GL08

1:The University of Oxford

In 2023, more than 10 million people developed TB and more than one million died from this disease. A universally and highly effective vaccine would be game-changing for global TB control. The only licensed vaccine against TB, an attenuated strain of Mycobacterium bovis, Bacille Calmette Guerin (BCG) is more than 100 years old. Whilst BCG is effective at preventing disseminated disease in childhood, the efficacy against pulmonary disease is highly variable and very low in TB high burden countries. However to date only one of 4 candidate vaccines evaluated in human efficacy trials has shown any significant efficacy.

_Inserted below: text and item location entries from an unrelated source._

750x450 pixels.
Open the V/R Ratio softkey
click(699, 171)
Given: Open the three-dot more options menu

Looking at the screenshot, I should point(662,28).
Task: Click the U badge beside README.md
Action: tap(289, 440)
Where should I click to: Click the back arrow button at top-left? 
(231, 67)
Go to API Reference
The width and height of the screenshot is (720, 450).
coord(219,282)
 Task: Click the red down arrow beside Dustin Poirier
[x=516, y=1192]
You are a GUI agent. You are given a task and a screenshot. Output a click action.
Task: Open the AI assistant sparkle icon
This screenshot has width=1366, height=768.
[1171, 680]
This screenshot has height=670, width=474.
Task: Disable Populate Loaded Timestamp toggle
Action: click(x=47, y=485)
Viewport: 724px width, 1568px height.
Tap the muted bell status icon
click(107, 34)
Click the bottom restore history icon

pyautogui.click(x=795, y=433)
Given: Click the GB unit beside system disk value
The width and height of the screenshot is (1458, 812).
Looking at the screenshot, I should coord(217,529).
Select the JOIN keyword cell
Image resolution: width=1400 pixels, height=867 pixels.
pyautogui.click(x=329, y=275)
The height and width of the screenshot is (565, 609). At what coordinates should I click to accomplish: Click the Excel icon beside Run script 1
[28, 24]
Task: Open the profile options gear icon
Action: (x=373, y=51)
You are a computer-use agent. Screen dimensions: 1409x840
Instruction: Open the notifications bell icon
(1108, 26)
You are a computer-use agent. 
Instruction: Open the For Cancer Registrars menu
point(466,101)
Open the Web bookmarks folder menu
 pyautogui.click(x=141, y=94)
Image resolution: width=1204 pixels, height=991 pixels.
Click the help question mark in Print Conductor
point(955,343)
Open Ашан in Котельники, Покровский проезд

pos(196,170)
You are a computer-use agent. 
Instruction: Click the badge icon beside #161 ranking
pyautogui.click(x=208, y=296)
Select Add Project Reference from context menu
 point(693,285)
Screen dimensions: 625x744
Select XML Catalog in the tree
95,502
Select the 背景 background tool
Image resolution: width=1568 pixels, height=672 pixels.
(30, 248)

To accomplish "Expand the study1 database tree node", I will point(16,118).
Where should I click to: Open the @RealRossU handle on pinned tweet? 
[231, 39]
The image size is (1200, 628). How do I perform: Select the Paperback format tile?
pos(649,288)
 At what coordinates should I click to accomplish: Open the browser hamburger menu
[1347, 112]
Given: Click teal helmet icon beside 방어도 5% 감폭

Mycobacterium is a complex intracellular pathogen which is adept at evading and subverting host immunity. The uncertain predictive value of preclinical animal models and the lack of validated correlates of protection mean that vaccine R&D is difficult and high risk for investment. In vaccine R&D for other complex pathogens, controlled human infection models have been invaluable in de-risking vaccine R&D in small scale studies prior to committing to large field efficacy studies. It would not be ethical to deliberately infect people with Mycobacterium tuberculosis, however attenuated M.bovis BCG may be an acceptable surrogate challenge agent. We have established a skin and aerosol BCG human challenge model and validated both models against a BCG vaccine effect in the UK. These models can also be utilised to define the immunobiology of infection in humans. Data from recent studies will be shown.